### GIVEN INSTRUCTION
Could you copy, word for word, the lines of the records below, from the line containing "Viewport: 812px width, 361px" through the line containing "Click the Subdivision", including both of those lines?

-- begin --

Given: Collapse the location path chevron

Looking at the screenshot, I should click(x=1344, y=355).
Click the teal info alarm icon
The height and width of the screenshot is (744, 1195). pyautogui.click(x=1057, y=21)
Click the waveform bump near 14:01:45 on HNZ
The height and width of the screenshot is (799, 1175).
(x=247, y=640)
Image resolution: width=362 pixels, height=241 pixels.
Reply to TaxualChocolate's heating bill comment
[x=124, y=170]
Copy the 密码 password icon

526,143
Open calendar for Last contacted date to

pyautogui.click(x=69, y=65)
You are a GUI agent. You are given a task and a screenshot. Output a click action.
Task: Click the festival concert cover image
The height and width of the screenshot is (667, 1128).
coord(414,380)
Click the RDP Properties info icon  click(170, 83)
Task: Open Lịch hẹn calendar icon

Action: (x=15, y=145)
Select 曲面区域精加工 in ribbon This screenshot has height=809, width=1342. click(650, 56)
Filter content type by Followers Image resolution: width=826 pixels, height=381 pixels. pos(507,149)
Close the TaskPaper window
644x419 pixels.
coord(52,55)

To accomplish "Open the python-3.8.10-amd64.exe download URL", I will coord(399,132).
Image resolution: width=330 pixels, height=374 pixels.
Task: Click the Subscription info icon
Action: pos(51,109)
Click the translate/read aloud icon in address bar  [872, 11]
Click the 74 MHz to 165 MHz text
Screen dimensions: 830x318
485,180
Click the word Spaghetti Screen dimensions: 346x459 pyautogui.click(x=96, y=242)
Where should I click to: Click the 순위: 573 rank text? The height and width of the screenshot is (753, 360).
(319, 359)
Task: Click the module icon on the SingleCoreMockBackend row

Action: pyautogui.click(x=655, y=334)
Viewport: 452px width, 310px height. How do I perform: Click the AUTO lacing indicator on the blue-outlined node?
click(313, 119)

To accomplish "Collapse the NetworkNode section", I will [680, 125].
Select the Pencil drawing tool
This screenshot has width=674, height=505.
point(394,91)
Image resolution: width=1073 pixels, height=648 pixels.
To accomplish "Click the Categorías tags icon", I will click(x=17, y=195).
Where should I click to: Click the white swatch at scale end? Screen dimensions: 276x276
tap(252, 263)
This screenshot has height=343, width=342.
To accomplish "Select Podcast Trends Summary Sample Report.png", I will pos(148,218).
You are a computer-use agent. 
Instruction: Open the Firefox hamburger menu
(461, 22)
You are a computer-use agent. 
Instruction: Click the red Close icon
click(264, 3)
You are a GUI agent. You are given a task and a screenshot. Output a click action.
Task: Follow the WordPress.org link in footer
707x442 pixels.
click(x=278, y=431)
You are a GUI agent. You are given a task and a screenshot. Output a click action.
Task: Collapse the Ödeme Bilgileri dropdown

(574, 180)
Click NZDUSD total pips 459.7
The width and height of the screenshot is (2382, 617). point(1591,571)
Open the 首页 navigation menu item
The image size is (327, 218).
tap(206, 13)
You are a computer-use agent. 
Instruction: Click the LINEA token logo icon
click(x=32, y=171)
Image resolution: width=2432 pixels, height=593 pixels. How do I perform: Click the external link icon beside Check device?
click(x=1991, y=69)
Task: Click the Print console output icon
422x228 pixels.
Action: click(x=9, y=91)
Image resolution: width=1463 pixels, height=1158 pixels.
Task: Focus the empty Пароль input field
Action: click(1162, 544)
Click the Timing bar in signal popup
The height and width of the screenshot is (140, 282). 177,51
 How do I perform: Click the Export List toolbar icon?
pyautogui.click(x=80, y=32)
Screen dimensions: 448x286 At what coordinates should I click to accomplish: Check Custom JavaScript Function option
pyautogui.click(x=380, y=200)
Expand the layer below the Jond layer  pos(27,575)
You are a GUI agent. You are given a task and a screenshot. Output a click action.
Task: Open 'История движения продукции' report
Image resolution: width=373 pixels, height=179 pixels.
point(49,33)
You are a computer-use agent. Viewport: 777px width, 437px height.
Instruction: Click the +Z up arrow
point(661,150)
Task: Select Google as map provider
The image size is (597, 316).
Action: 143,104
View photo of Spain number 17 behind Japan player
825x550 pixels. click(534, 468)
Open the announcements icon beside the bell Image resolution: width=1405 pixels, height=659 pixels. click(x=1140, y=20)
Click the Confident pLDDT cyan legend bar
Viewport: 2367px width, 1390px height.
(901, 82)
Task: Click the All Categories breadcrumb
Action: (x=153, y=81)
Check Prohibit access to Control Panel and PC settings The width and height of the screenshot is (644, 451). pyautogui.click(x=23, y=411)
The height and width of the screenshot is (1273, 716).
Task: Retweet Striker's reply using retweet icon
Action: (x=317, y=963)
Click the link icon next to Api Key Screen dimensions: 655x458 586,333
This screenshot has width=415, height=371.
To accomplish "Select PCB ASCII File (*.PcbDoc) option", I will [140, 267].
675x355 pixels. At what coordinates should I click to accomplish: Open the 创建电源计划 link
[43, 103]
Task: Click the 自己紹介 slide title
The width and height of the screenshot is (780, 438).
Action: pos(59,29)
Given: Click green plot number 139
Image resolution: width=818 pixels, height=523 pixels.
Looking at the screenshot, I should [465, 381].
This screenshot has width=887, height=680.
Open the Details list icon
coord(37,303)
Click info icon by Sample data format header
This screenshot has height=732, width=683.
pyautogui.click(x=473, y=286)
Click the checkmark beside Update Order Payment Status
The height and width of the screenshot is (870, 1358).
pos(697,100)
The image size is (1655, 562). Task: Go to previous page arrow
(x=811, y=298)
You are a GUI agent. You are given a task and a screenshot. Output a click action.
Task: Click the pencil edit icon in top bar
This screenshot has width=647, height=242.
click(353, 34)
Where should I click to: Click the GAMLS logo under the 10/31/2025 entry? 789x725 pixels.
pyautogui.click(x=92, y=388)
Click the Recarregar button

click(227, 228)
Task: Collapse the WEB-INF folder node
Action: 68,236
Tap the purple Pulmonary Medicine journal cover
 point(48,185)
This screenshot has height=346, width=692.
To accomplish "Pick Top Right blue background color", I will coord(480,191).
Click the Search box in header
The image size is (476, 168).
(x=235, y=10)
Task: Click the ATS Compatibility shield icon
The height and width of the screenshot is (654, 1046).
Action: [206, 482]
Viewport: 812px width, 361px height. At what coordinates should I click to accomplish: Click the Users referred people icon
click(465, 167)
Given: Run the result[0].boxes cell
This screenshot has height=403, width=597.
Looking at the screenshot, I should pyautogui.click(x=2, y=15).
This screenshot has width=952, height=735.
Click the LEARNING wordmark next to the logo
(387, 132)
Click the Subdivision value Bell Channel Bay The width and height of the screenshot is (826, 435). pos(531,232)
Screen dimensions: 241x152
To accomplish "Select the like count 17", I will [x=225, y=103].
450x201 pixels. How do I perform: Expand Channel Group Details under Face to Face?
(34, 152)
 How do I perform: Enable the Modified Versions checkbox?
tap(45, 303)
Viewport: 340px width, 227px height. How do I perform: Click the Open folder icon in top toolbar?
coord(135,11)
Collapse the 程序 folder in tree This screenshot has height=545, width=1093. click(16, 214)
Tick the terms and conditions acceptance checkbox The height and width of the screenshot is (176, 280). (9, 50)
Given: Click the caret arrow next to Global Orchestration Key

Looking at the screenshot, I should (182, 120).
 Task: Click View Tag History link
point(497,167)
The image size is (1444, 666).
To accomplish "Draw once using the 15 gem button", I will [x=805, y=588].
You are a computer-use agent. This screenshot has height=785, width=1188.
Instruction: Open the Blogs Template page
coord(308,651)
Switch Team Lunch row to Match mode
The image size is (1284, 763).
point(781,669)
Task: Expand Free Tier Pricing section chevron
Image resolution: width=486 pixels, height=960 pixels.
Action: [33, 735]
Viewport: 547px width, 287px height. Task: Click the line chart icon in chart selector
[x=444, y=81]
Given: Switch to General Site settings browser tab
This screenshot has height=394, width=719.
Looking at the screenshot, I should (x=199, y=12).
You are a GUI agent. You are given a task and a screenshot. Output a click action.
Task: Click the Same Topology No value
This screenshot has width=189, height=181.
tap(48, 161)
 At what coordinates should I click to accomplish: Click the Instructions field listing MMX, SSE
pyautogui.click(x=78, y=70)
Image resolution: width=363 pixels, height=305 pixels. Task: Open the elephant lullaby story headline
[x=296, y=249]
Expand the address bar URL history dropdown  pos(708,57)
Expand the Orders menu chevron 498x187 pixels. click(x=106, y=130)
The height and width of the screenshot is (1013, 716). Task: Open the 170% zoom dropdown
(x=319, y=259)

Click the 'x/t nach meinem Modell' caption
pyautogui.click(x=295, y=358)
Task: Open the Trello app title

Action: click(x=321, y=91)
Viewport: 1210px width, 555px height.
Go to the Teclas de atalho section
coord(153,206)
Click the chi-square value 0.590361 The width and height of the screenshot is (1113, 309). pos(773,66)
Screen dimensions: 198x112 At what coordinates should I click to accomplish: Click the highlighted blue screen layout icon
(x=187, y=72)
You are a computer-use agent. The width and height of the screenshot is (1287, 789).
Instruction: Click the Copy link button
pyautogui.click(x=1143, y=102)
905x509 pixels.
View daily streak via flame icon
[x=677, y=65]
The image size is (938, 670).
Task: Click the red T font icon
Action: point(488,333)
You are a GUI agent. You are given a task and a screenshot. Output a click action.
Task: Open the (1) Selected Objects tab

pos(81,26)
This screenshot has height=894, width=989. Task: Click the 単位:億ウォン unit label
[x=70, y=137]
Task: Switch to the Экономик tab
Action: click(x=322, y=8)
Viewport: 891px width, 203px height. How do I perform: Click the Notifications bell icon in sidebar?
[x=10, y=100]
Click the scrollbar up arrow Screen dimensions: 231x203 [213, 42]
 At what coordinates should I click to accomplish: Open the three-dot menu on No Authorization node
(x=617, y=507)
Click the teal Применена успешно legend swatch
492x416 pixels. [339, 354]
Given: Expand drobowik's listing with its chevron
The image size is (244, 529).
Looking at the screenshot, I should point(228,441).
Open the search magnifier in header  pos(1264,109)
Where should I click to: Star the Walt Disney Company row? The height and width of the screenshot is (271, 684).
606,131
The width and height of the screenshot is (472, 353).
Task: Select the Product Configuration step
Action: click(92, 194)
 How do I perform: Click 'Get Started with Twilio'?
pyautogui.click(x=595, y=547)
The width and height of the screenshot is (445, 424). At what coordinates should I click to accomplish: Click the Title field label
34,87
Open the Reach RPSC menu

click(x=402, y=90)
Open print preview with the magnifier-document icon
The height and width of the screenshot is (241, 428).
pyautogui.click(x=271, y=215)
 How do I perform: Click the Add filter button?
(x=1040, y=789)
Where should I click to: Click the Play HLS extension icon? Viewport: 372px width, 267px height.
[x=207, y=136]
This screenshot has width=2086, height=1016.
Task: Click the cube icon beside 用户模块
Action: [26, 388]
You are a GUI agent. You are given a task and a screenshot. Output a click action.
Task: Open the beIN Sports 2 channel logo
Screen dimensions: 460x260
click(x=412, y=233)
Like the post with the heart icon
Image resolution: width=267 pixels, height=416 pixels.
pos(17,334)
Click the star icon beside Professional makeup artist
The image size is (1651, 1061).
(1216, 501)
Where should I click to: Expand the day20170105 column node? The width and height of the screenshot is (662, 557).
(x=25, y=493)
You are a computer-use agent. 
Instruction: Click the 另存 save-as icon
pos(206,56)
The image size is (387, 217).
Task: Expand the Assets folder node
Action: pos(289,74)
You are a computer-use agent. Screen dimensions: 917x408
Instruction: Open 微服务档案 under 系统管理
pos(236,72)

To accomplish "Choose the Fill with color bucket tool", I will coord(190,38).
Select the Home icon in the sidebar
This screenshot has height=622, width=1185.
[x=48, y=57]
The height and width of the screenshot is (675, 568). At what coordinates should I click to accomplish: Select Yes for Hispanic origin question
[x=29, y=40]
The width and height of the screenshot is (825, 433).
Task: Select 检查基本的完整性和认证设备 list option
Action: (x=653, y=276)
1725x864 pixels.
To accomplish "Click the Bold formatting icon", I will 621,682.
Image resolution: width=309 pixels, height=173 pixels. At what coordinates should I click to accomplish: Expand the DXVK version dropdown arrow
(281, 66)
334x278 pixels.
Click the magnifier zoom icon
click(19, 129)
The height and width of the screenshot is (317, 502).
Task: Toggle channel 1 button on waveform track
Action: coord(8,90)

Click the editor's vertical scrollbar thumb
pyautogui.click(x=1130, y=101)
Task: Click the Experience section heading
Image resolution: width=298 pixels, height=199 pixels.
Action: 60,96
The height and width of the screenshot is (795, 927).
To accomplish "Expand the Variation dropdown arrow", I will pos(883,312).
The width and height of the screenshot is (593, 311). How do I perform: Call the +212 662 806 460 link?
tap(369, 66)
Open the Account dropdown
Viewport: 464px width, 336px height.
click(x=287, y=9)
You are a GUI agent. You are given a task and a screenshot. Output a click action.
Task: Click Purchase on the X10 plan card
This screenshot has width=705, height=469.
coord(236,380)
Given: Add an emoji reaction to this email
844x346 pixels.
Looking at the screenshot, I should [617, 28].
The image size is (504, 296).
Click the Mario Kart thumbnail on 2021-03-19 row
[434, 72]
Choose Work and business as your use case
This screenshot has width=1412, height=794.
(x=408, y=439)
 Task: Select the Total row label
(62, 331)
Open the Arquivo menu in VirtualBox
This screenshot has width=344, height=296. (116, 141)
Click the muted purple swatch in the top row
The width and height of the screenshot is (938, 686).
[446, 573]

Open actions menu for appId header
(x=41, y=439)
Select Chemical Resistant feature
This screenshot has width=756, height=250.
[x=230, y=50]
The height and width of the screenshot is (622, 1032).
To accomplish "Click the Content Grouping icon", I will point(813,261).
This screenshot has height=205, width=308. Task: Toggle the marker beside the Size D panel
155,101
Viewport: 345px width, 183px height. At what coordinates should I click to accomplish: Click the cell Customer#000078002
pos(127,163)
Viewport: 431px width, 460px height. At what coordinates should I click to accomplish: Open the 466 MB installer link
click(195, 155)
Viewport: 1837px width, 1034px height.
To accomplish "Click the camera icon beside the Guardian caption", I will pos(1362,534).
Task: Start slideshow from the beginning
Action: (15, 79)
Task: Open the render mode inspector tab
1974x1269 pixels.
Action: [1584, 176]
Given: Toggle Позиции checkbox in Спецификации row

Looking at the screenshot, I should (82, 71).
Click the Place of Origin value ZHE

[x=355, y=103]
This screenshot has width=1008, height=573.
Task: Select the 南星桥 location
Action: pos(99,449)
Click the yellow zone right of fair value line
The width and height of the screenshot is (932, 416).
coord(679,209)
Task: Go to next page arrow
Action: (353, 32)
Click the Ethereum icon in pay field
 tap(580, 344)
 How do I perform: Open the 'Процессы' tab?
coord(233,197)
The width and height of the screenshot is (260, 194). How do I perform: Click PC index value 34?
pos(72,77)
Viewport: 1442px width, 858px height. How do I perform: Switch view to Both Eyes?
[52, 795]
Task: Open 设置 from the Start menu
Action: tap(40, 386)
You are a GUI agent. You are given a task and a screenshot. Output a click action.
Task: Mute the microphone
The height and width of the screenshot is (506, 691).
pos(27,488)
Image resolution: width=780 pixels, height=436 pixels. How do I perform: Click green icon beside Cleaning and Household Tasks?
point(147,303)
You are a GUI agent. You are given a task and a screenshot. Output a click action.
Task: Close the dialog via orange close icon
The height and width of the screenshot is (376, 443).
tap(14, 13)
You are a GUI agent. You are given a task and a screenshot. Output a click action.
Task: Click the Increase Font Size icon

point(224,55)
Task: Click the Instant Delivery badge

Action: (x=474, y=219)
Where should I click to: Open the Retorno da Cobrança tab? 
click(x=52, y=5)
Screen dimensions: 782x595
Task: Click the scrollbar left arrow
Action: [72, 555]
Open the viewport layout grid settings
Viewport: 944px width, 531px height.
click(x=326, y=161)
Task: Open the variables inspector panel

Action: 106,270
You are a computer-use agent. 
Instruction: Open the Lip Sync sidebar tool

-- end --

### WRITTEN ANSWER
Viewport: 812px width, 361px height. At what coordinates should I click to accomplish: Click the Users referred people icon
click(465, 167)
Given: Run the result[0].boxes cell
This screenshot has height=403, width=597.
Looking at the screenshot, I should pyautogui.click(x=2, y=15).
This screenshot has width=952, height=735.
Click the LEARNING wordmark next to the logo
(387, 132)
Click the Subdivision value Bell Channel Bay The width and height of the screenshot is (826, 435). pos(531,232)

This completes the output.